Environmental Factors

One reason your headache could be severe is due to the fact that it's a migraine headache triggered by certain environmental factors. According to MayoClinic.com, the exact source of migraines isn't known, but genetics and environmental factors both play a role. During a migraine, your serotonin levels drop, causing your body to release neuropeptides. Anxiety, stress and certain environmental factors can all contribute to a migraine headache, but triggers tend to differ from person to person.

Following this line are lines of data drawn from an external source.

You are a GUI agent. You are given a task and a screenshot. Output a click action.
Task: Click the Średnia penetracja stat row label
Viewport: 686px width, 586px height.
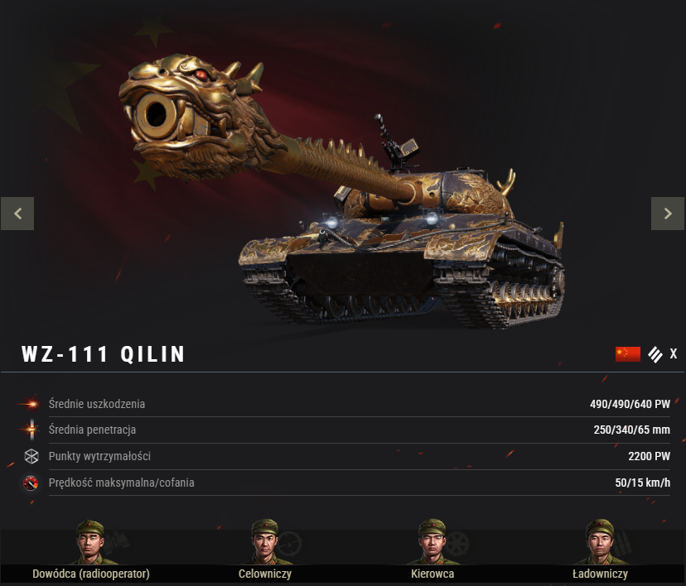92,430
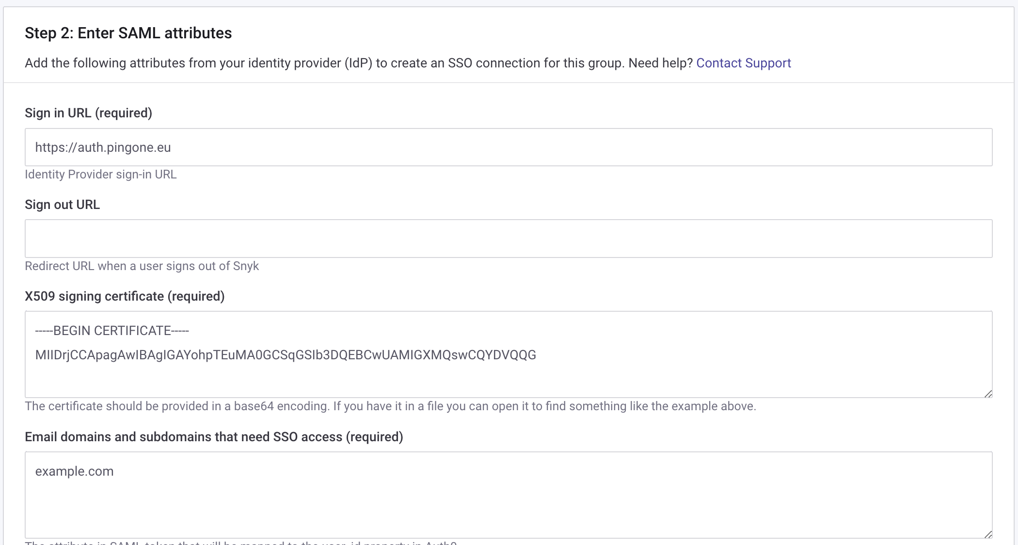Click the Email domains SSO access label
Image resolution: width=1018 pixels, height=545 pixels.
214,436
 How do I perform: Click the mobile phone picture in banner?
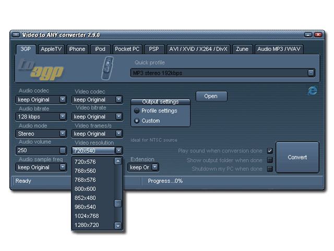[x=108, y=68]
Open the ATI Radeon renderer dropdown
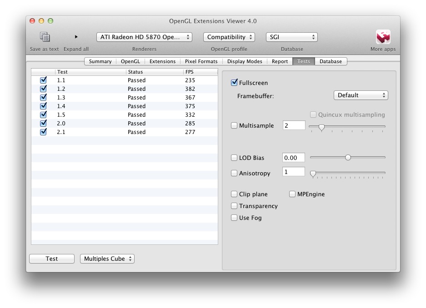Screen dimensions: 426x308 (x=144, y=37)
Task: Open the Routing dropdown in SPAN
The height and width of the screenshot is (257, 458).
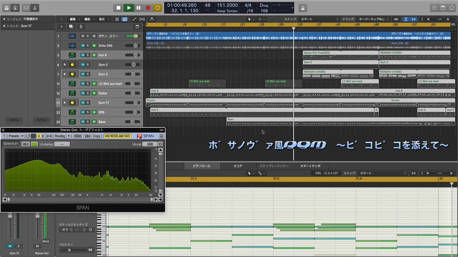Action: (60, 136)
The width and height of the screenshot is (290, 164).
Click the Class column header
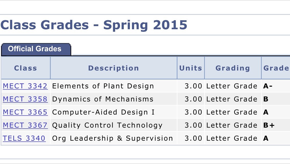[26, 68]
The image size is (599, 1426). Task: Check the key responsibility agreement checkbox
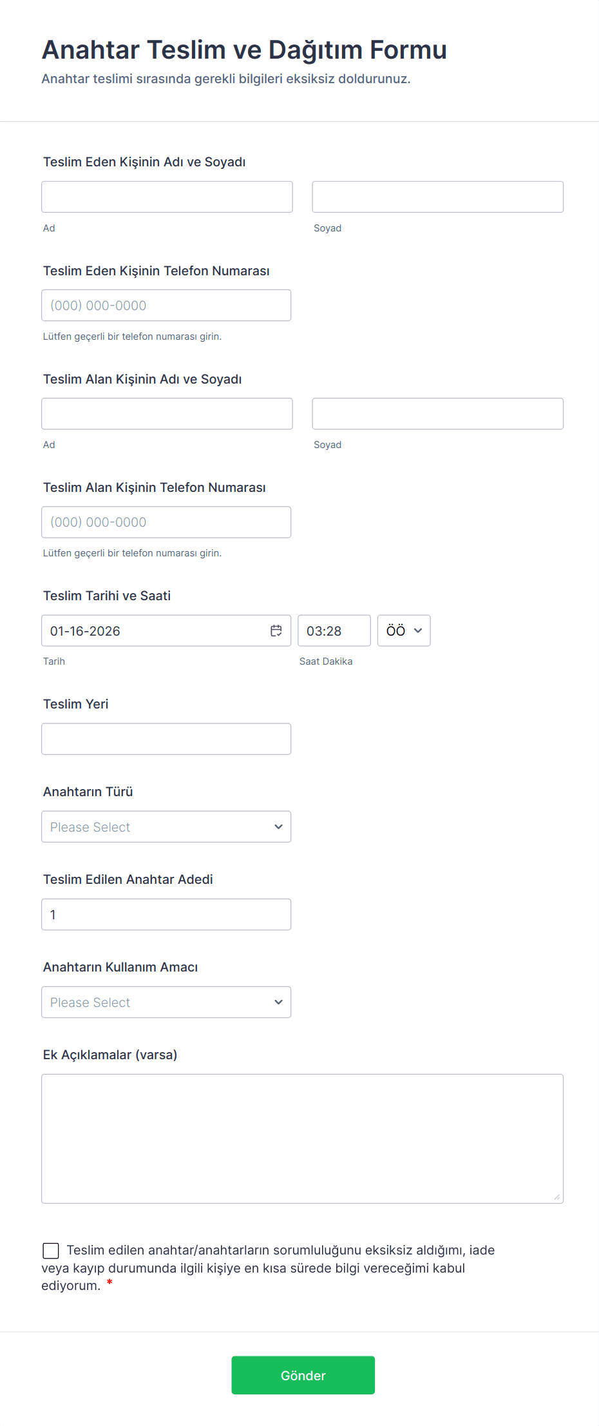pos(51,1251)
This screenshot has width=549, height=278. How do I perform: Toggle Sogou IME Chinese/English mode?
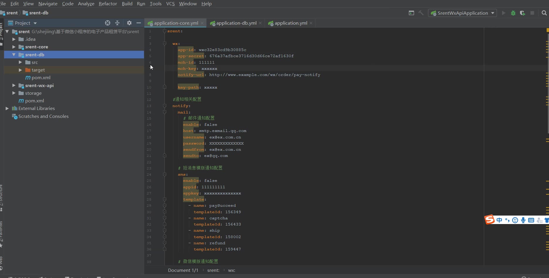tap(499, 220)
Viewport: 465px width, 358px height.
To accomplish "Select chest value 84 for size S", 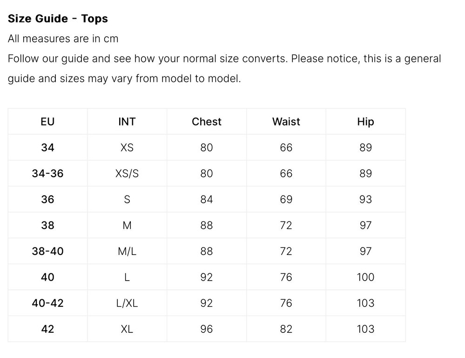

For example, stress from work or home may trigger a migraine in one person, while bright lights and loud noises trigger one in someone else.

Over Medicating

If you take pain medication too often, an overdependence on it may actually be the cause of more severe headaches called rebound headaches, according to MayoClinic.com. As your body becomes dependent on the medicine, an absence of it may cause your neck and scalp muscles to contract. Your doctor may suggest you completely stop taking pain relievers or scale back until you're taking them only a few times a week, according to MayoClinic.com.

Hypothalamus

Increased activity in the hypothalamus -- a part of your brain that acts as your body's biological clock -- may be a contributing factor to what is known as cluster headaches, according to MayoClinic.com. Unlike other types of headaches which tend to have environmental triggers, cluster headaches have a cyclical pattern. Increases in hormones such as melatonin or neurotransmitters like cortisol also contribute to cluster headaches. While there's no known cure for cluster headaches, increased oxygen or prescription medication may help ease the pain and frequency.

Brain Tumor

In very rare cases, a severe headache could be the result of a brain tumor. As the tumor expands within your brain cavity, it puts pressure on your brain, causing headaches and general discomfort. See your doctor if you experience severe headaches accompanied by seizures or bizarre and sudden changes in personality and behavior.

Aneurysm

Another infrequent, yet serious cause of a severe headache could be a brain aneurysm. This condition is where a blood vessel within your brain weakens and is damaged, resulting in a rupture and leakage of blood into the brain. Other symptoms accompanying a headache during an aneurysm include low blood pressure, elevated heart rate and a feeling of lightheadedness. This is a serious condition that requires immediate medical attention.